Baton Rouge continues to grapple with how it should protect renters from retaliatory slumlords.

Metro Council members worked to hash out language for a new ordinance right up to the start of their meeting Wednesday but ultimately decided to work another two weeks to try to get it right.

Ordinance sponsor Donna Collins-Lewis remarked she's probably gone through nine drafts, but the goal is to protect tenants who complain that their homes are not up to code. Collins-Lewis wants to protect whistleblowers from retaliation such as eviction or having their rents jacked up.

Many people living in substandard housing are elderly and can't afford to pick up and move if they lose their current housing, even if it's "a dump," Collins-Lewis said.

The gold standard would be to subject rental properties to regular inspections like restaurants, said Cashauna Hill, executive director of the Greater New Orleans Fair Housing Action Center, which also covers Baton Rouge.

The Collins-Lewis proposal actually sets a much lower bar, she said.

The city-parish is "radically out of step" with much of the country that assured protections for renters back in the 1960s and 1970s, said Maxwell Ciardullo, the Center's director of policy and communications.

Advocates packed the Metro Council chambers to back the renter protection proposal. Several spoke, and at least 53 others signed their silent support.

Property owners and real estate professionals supported protection for renters but worried about unintended consequences.

One version of the ordinance would flip the legal system, requiring landlords to prove a problem didn't exist — a difficult position, said Herb Gomez of the Greater Baton Rouge Association of Realtors. That was the organization's biggest concern with the ordinance, but he said the group would work with the city-parish on language.

Attorney Steve Myers said the proposal could create a loophole allowing renters to abuse allegations of code violation to freeze rent indefinitely when it would normally increase. And how will the city-parish grandfather older buildings that met old code but may not meet the current requirements, he wondered.

Property manager Michelle Rabalais said she sometimes has to evict people. She recalled telling a tenant to remove a Christmas tree still outside in May — and her resident physically attacked her.

Ciardullo said the people advocating for renter protection aren't worried about the properties managed by folks who came out to Wednesday's council meeting.

"This is an anti-slumlord ordinance," he said.

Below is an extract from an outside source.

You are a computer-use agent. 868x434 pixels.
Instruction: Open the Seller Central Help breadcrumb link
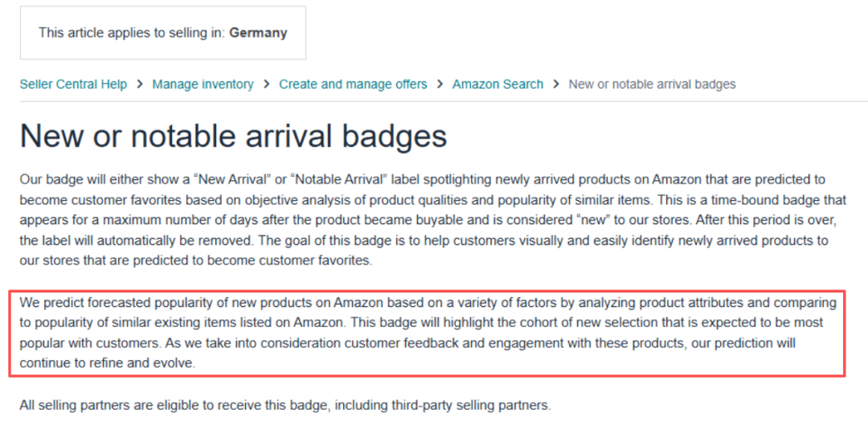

Landlords will still be able to evict people who damage property and don't pay their rent. The new changes would prevent evictions of people just for reporting legitimate health and safety concerns, Cairdullo said.

Renters and attorneys spoke of children falling in open holes, the presence of unsanitary pipes and elderly people being forced to sleep on a couch with the oven open in winter because their heat didn't work.

"Renters are afraid to tell their story for fear of retaliation," said Laquitta Bowers of the Foundation for Louisiana.

Councilwoman Barbara Freiberg was among those who kept tweaking the ordinance into Wednesday afternoon. She vowed to keep working but said she could not in good faith vote for a proposal she received the day of a meeting, much less for one she received less than an hour before the item was considered.

Freiberg successfully moved for a two-week deferral to continue work. Councilman Trae Welch said it may take even longer to craft the right ordinance to allow renters to feel safe voicing their concerns.